Os chamados camaleões sociais são especialistas em causar boa impressão. Eles observam, imitam, ajustam, calculam. Dizem o que esperam ouvir, riem quando não querem, concordam quando discordam. Tudo para serem aceitos. Tudo para não incomodar. O problema é que, no meio desse esforço todo, a identidade começa a se diluir. E ninguém avisa que isso cobra um preço alto.
O psicólogo social Mark Snyder explica que pessoas que vivem assim costumam ser profundamente infelizes. Faz sentido. Imagina passar a vida inteira monitorando cada gesto, cada palavra, cada reação. Pensar uma coisa, sentir outra e mostrar uma terceira versão ao mundo. É um cansaço que não aparece no corpo, mas pesa na mente. Um esgotamento silencioso que a gente normaliza porque todo mundo parece estar fazendo o mesmo.
Existe um filme antigo do Woody Allen, “Zelig” (1983), que fala exatamente disso. Zelig é tão sem personalidade que consegue assumir quaisquer que sejam os traços predominantes das pessoas com quem se relaciona. O personagem muda de aparência para se encaixar em qualquer ambiente. No fundo, o problema dele não é o poder de se transformar, mas a insegurança de não se sentir suficiente sendo quem é. Não é tão distante da nossa realidade. A diferença é que hoje não precisamos mudar o rosto, basta mudar o feed, o discurso ou a personalidade conforme o público.
Viver em sociedade exige algum nível de adaptação, isso é fato. Existe uma linha delicada entre ser flexível e virar personagem. Entre respeitar o outro e se apagar para caber. Ser pessoa é outra coisa. Ser pessoa é sustentar valores, mesmo quando eles não rendem likes. É respeitar diferenças sem abrir mão de quem se é. É entender que aceitação conquistada à base da negação própria nunca é inteira.

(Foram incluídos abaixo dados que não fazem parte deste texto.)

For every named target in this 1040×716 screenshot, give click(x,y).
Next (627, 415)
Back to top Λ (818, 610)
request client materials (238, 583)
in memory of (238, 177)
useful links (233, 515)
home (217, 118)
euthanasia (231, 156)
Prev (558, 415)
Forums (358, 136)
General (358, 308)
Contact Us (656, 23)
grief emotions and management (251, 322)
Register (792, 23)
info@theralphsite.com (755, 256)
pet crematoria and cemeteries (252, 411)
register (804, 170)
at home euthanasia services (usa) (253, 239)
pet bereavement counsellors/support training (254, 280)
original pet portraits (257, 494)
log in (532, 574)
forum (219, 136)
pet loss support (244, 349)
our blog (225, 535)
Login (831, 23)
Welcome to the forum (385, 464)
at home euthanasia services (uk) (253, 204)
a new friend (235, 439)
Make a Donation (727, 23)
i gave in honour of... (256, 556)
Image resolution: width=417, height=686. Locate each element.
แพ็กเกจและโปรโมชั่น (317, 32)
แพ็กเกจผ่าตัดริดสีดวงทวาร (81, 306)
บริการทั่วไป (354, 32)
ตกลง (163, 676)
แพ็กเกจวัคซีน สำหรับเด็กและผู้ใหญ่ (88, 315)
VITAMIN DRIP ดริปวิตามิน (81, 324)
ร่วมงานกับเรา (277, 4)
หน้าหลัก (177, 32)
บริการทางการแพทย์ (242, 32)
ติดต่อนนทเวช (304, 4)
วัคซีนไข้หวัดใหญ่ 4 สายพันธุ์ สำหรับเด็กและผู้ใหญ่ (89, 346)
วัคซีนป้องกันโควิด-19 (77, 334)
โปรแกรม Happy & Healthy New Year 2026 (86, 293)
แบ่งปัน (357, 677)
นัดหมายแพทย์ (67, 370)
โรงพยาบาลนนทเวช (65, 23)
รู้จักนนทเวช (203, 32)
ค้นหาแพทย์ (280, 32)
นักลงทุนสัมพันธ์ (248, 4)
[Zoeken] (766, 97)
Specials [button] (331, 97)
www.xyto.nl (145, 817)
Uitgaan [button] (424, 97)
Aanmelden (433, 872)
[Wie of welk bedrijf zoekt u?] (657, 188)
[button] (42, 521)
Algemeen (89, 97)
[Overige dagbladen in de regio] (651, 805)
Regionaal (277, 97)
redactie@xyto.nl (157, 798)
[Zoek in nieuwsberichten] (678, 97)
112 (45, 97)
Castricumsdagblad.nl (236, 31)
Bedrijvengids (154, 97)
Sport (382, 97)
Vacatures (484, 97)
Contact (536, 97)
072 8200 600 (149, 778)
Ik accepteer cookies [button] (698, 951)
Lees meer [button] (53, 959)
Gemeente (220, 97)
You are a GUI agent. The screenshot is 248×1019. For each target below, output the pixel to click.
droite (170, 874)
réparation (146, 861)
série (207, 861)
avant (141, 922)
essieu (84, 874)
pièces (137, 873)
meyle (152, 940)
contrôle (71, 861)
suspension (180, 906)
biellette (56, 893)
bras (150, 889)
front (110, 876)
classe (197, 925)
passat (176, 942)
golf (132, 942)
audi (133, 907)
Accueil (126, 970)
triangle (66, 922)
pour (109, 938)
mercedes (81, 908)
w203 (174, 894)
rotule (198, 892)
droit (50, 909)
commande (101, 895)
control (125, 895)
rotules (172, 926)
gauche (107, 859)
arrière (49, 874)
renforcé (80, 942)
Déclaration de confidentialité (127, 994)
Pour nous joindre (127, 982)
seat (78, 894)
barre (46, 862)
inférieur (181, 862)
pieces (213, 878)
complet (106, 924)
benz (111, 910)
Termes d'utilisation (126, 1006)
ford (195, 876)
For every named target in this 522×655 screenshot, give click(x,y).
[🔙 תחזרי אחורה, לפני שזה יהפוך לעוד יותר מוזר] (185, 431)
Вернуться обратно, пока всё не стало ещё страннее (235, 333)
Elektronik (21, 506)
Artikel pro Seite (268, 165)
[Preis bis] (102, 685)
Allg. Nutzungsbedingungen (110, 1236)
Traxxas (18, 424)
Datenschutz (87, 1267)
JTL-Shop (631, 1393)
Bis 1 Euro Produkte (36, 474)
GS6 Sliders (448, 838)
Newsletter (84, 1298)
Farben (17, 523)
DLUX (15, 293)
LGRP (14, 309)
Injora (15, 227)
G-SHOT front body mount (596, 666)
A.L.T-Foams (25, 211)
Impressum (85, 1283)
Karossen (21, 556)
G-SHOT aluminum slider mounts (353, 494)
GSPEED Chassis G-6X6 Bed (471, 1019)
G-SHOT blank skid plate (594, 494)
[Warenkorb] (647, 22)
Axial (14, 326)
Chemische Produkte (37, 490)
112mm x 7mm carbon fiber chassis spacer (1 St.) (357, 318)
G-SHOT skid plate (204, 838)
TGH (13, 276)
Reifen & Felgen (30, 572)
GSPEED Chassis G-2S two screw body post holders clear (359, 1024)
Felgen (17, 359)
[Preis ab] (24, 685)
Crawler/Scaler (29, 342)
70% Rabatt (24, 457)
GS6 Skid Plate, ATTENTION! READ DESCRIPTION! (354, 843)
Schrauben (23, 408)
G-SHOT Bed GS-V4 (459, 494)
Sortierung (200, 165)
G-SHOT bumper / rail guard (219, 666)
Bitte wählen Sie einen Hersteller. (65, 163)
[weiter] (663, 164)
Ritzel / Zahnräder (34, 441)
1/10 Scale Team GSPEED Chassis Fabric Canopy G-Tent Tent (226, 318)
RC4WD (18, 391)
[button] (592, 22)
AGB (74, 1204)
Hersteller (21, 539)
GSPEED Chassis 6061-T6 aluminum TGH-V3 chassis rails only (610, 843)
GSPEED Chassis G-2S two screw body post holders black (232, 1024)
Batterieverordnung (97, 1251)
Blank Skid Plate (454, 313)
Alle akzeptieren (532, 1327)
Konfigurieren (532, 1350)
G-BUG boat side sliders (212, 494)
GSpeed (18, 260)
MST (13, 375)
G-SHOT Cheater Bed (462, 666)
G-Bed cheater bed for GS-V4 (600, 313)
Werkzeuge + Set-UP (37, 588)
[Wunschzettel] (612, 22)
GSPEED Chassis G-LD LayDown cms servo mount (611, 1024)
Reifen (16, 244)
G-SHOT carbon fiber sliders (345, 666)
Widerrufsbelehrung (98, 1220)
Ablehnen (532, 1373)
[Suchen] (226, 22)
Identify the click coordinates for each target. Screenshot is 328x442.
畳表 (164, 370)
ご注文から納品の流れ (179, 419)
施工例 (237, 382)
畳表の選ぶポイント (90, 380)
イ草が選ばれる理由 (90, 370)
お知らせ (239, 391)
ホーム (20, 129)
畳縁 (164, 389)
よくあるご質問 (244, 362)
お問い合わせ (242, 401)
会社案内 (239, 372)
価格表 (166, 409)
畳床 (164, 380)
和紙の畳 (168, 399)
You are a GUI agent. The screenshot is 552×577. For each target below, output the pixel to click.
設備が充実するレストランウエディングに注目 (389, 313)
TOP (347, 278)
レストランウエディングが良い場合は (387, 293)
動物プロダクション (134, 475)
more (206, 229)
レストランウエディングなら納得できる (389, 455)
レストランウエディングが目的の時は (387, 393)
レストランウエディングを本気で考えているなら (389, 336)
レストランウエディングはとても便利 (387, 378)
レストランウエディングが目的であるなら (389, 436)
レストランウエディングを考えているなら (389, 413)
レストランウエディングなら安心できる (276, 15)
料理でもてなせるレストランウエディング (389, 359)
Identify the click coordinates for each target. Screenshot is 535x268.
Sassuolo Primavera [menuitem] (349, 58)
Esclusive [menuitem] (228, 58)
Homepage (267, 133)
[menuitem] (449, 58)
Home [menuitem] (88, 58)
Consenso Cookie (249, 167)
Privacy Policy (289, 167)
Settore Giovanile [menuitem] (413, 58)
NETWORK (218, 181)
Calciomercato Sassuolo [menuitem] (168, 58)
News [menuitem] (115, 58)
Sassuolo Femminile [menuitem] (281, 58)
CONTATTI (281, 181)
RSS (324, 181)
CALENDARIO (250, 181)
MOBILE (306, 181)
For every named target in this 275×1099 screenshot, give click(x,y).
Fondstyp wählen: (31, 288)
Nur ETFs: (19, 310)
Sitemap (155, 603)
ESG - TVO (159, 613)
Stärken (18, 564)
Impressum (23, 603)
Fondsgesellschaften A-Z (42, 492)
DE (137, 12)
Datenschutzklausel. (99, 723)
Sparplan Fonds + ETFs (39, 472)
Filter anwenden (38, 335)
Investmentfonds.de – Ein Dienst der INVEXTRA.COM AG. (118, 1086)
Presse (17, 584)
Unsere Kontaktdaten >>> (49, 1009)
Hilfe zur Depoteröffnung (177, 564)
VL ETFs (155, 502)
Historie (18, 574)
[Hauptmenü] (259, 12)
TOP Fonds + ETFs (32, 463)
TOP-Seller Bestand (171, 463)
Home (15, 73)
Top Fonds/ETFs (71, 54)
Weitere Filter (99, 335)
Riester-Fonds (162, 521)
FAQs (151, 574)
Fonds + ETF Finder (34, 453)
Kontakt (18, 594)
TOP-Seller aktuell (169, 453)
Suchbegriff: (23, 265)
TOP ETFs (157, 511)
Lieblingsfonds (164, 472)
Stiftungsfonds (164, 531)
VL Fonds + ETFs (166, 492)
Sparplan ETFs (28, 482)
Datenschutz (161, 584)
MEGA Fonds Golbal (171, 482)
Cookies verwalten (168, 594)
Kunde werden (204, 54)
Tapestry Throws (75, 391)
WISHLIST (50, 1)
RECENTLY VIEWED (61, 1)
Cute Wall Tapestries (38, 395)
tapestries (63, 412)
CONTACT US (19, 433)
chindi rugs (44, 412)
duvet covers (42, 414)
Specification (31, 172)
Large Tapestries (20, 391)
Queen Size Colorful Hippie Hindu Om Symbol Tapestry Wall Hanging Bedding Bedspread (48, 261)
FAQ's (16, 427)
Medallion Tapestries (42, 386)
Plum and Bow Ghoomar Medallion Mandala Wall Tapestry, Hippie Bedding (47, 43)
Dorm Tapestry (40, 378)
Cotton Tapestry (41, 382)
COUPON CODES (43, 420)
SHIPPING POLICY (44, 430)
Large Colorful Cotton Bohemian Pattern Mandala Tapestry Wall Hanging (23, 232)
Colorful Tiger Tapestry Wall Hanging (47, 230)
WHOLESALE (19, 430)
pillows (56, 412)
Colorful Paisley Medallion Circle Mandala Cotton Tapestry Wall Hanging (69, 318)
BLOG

Por isso, alguns especialistas defendem que, em vez de camaleões, deveríamos tentar ser zebras sociais. A zebra não muda suas listras. Não importa onde esteja ou com quem esteja. Isso não a torna invencível, muito pelo contrário. Ela vira alvo fácil. E sim, no nosso mundo também existem predadores sociais prontos para atacar tudo o que foge do padrão. Mas quem fica são os que enxergam valor na autenticidade.
Talvez nem todo mundo vá gostar das nossas listras. Do nosso jeito de falar, da nossa pele, da nossa estética, das nossas ideias. E tudo bem. A tentativa de agradar a todos é uma das formas mais rápidas de se perder de si. Os poucos que ficam quando você é inteiro são os vínculos que realmente importam.
No fim, o que realmente importa não é quantas versões conseguimos sustentar, mas quantas delas são, de verdade, nossas. Crescer talvez seja isso: aprender quando adaptar e quando resistir. Tirar a máscara aos poucos. Entender que comunicação também é um ato político, inclusive a comunicação que fazemos com o mundo sobre quem somos.
Cada versão minha é um pedaço fiel da minha própria personalidade, afinal não nasci para agradar aos outros. Sou uma zebra. E ser zebra pode até dar medo. Mas viver como camaleão cansa demais e pode aos poucos matar seu verdadeiro ‘eu’. Bom mesmo é ser pessoa, não personagem.